Aún más espinosa es la cuestión de si podría haberse hecho más para evitar la magnitud de la catástrofe. Tras el desolador terremoto de Izmit en 1999 las autoridades introdujeron medidas para aumentar la resiliencia, particularmente normas de construcción sismorresistentes, y millones de residencias fueron renovadas. No obstante, no hay suficientes inspectores para garantizar el cumplimiento de la normativa y un elevado porcentaje de las construcciones se realiza sin licencia. Además, en 2018 Erdogan amnistió un gran número de edificios ilegales en una medida populista y recaudatoria denunciada en su momento por arquitectos e ingenieros.

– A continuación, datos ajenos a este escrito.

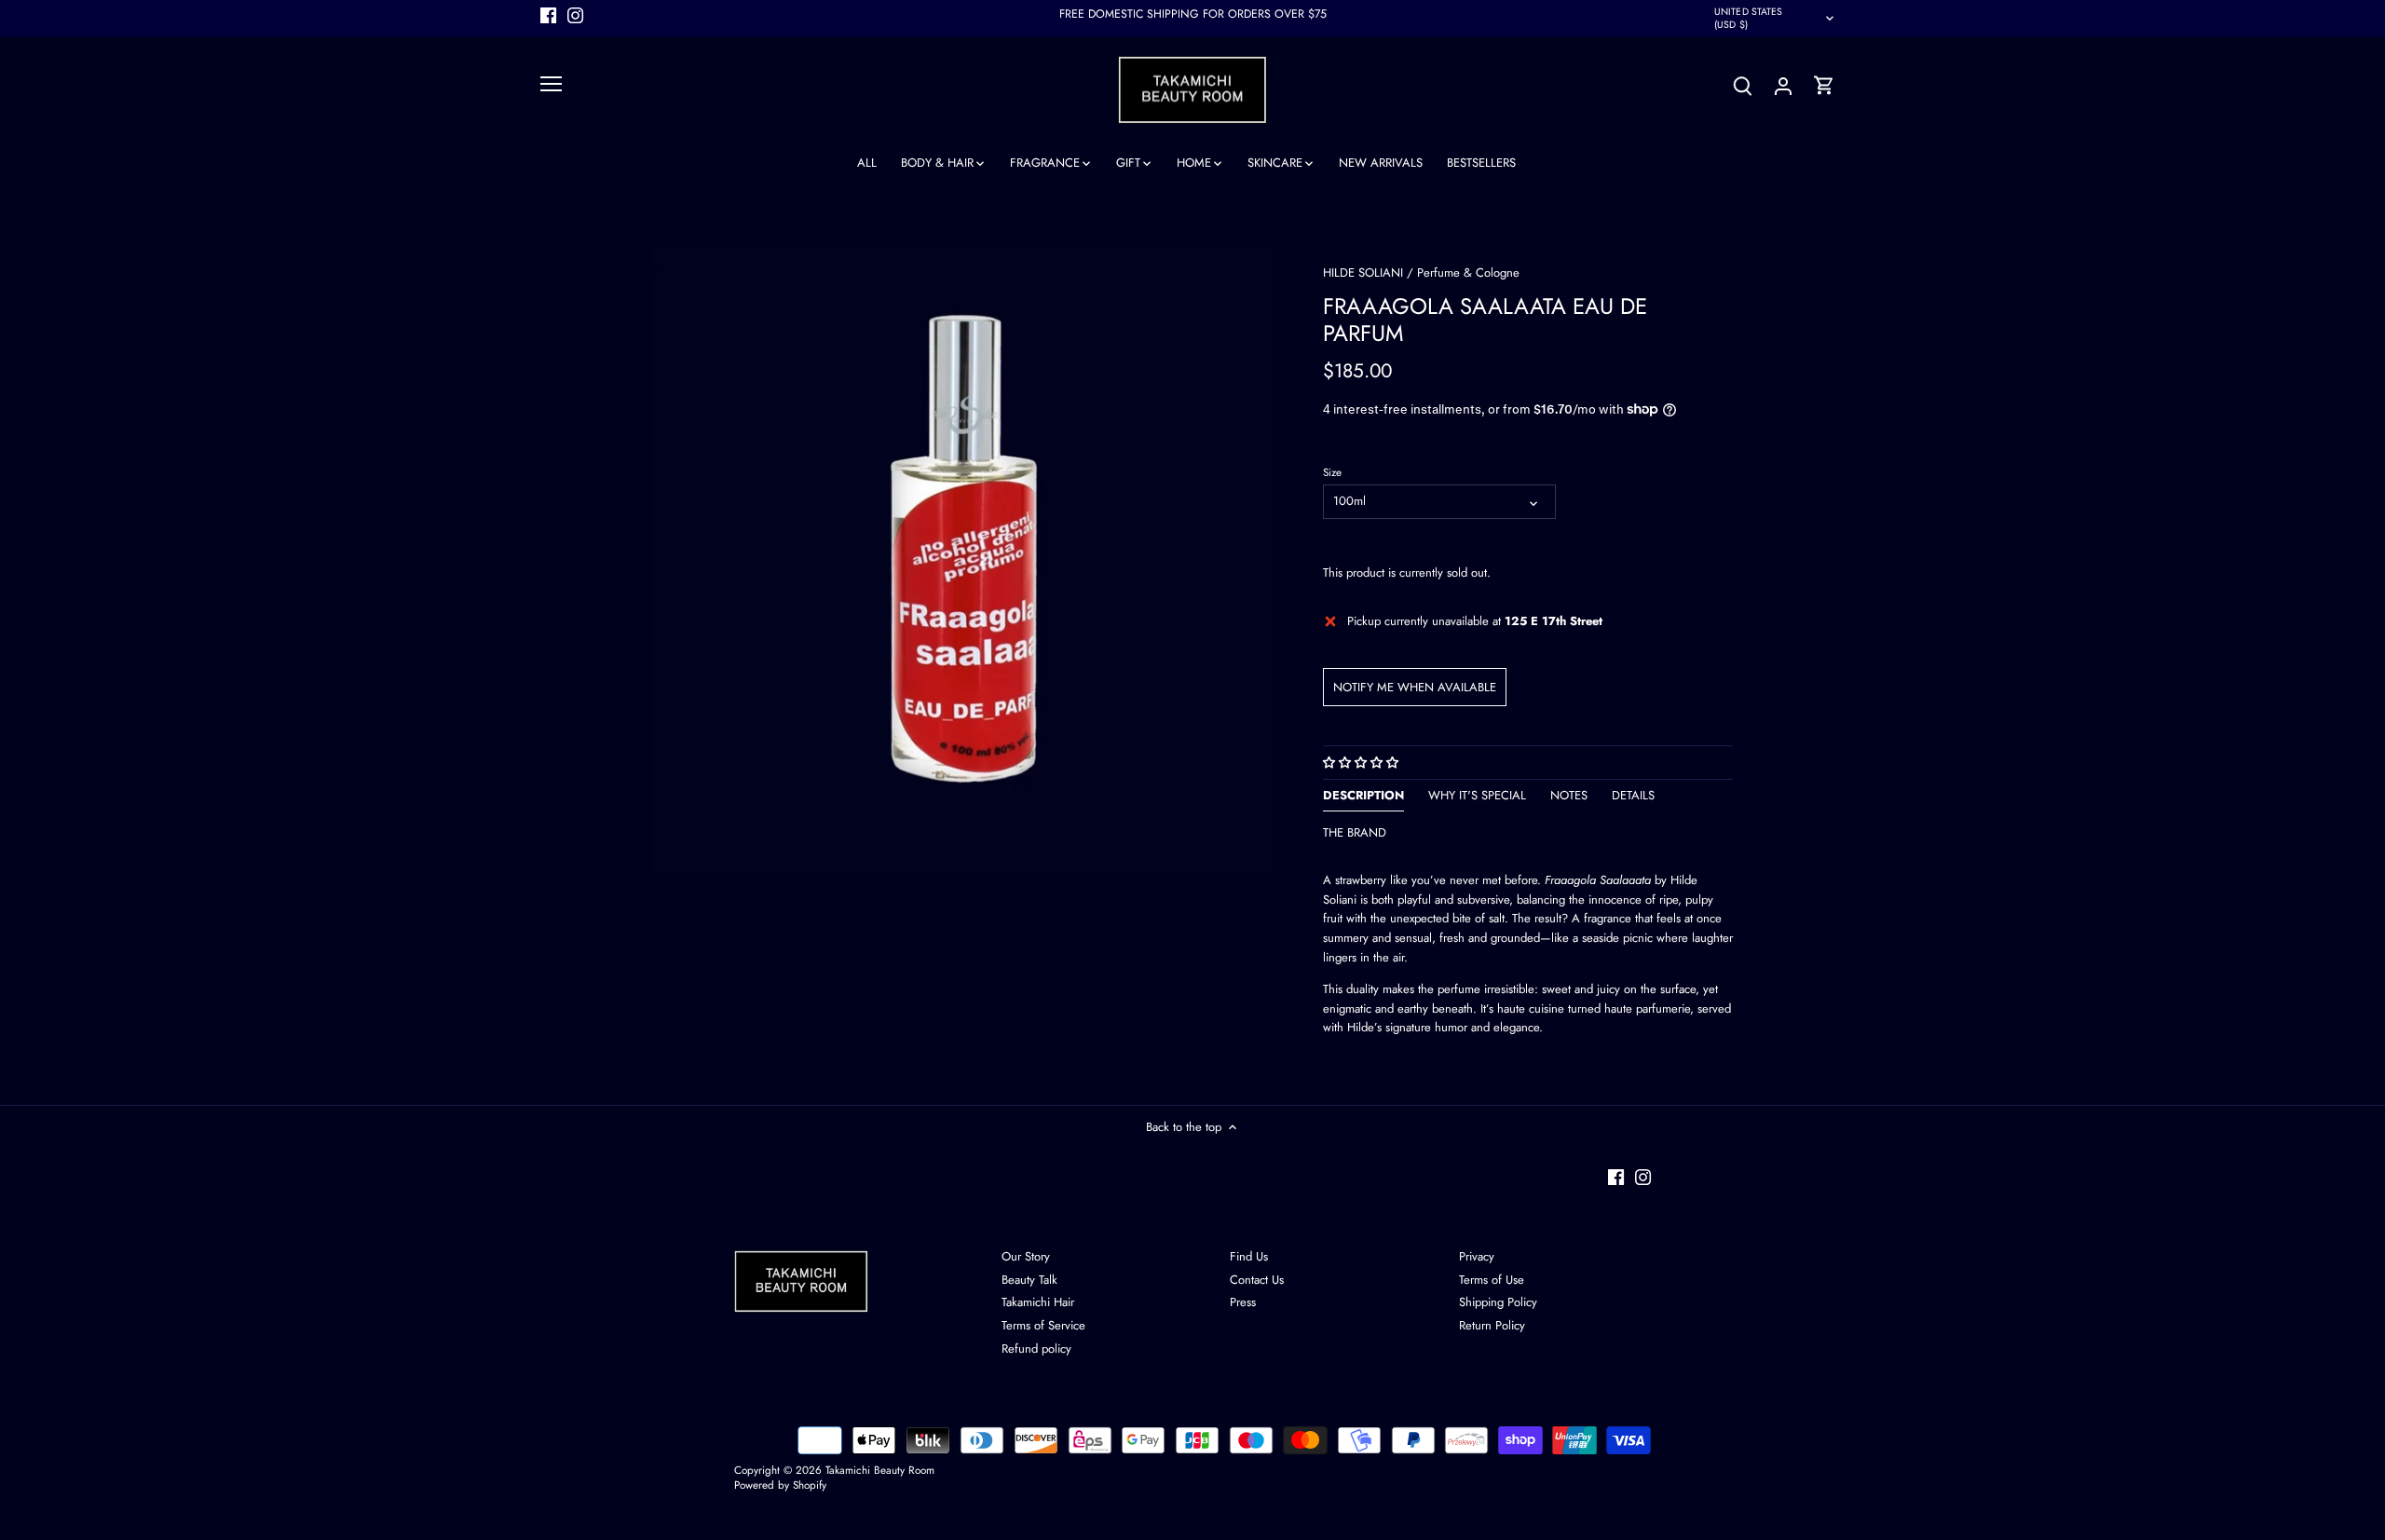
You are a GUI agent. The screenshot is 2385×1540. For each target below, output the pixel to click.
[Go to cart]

La devastación de una región en la que viven 13 millones de personas supondrá una enorme carga para la economía turca. La lira ha alcanzado mínimos históricos tras un largo periodo de caída provocado en gran medida por la controvertida política monetaria de Erdogan, que insiste en mantener tipos de interés bajos a pesar de una inflación que roza el 60%. Ante la penuria que aflige a muchos turcos, el presidente ha estado jugando las bazas nacionalista y religiosa, como lo ilustra su reacción al ahorcamiento de su efigie en una protesta prokurda en Estocolmo y, poco después, a la quema de un Corán en una manifestación ultraderechista en la capital sueca. Esta nueva crisis será decisiva para su destino político.